The Lynx starting lineup feature two former MVPs, four Olympians and the only player to win five WNBA titles. There are limited minutes and shots available to newcomers, and basketball stars, at least in the NBA, are not always generous or tolerant when dealing with newcomers.

Michael Jordan was infamously tough on teammates, as was Kobe Bryant, who couldn’t coexist with Shaquille O’Neal. Minnesotans always will remember Stephon Marbury choosing not to play with Kevin Garnett, one of the most unselfish superstars of his era.

The Lynx have attracted quality players with factors that could fill a sales brochure. They play before enthusiastic crowds, by WNBA standards. They win. Their best players are unselfish. And the coaching staff and organization have become known for treating players well, which includes coach Cheryl Reeve insisting that players “be themselves.”

“People want to play here,” Reeve said. “Yeah, we’ve got a great fan base, a great owner, great facilities, a great media following, but it’s really, really about who they’re going to play with.

“Lindsay, Seimone, Maya, Rebekkah have developed a reputation that they’re not only tremendous players, but they’re tremendous people, and it’s real, it’s authentic and people want to be their teammates. It’s that simple.”

Seimone Augustus, Lindsay Whalen, Maya Moore and Rebekkah Brunson have built networks through USA Basketball and international play. When Sylvia Fowles decided not to play for Chicago and forced a trade, she decided she wanted to play in Minnesota.
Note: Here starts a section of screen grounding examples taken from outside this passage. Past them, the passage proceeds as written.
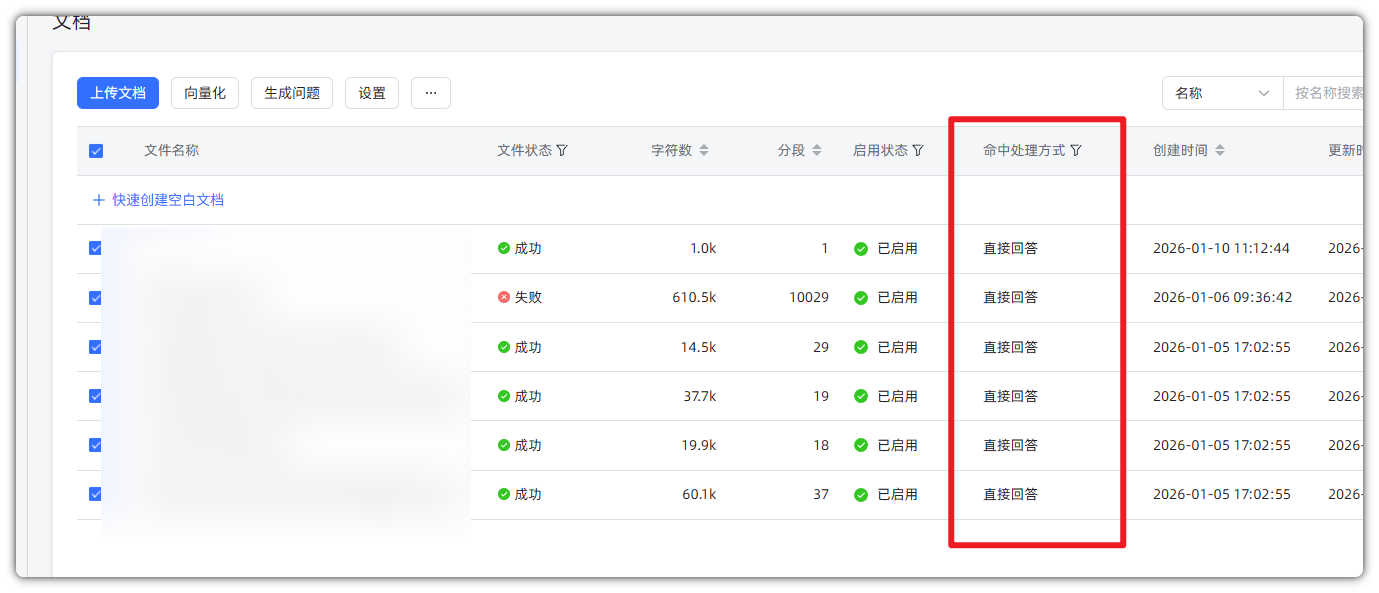1379x593 pixels.
Task: Click the 命中处理方式 filter icon
Action: 1076,150
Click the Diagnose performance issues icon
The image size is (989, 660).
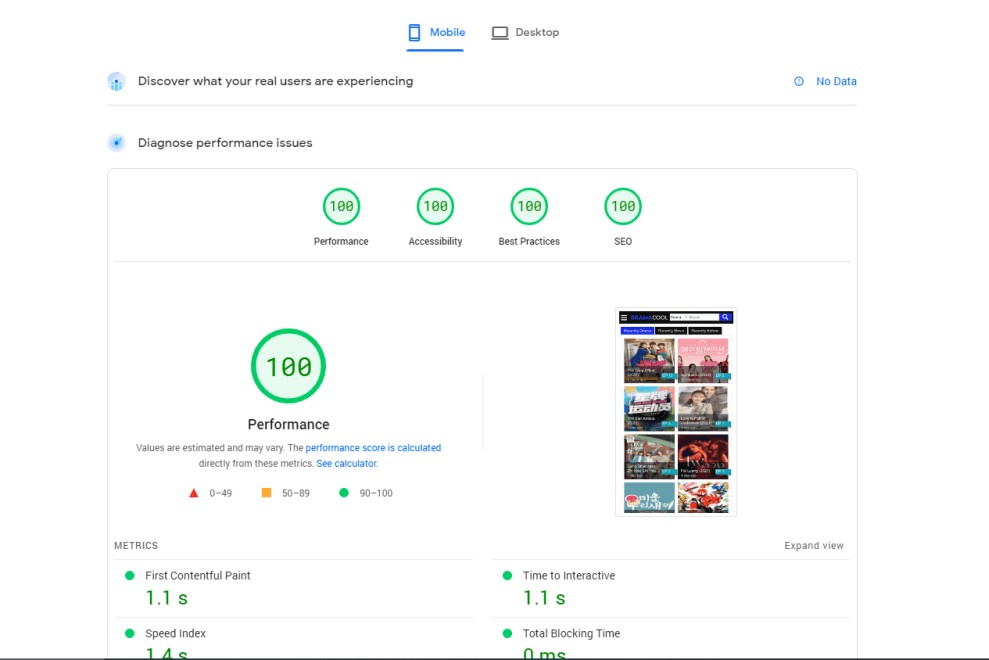click(x=116, y=143)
At the time, Fowles professed a love for Chicago but said something was “lacking.” In Minnesota, she has bonded with Augustus, her former LSU teammate, and shared the ball with Moore, a superstar willing to take fewer shots to get the ball inside to Fowles.

“Thinking about Syl and her process of coming here, I think it was a combination of her knowing what was here and us making her feel welcomed,” Moore said. “In the offseason, our coaches do a good job of communicating with potential players, and we sometimes do as well. I think we do have the luxury of people seeing what we have here, by playing against us, watching us, seeing our chemistry, seeing our atmosphere that the fans have created, and it’s great. That helps us in getting great players here.”

With all five starters from a championship team returning, Reeve, the general manager and coach, tried to build a strong bench.

She traded for speedster Danielle Robinson, and signed forward Lynette Kizer and defensive specialist Tanisha Wright, who was retired and working as an assistant coach at North Carolina- Charlotte.

“Coach does a good job of selling the organization,” Kizer said. “Not that she has to say much. And then when we get here, everything she says about the organization is what she said. It may not be that way 100 percent of the time [with other teams].”

“I thought it was a good fit for me,” Wright said. “There were other teams, too. For me, it really was a matter of want and need. I want to be in a place that needed me — but wanted me as well. I didn’t want to go to a place that just wanted me for my veteran leadership. I wanted to be on the court.”

The Lynx’s stability means there are few surprises for new players.

“The team wins,” Reeve said. “Maybe if we weren’t winning, then we’re just nice people. That’s not the case. And I think there’s some history overseas. Lindsay and Tanisha played together.

“There’s a lot to sell here, but the No. 1 selling point is our players.”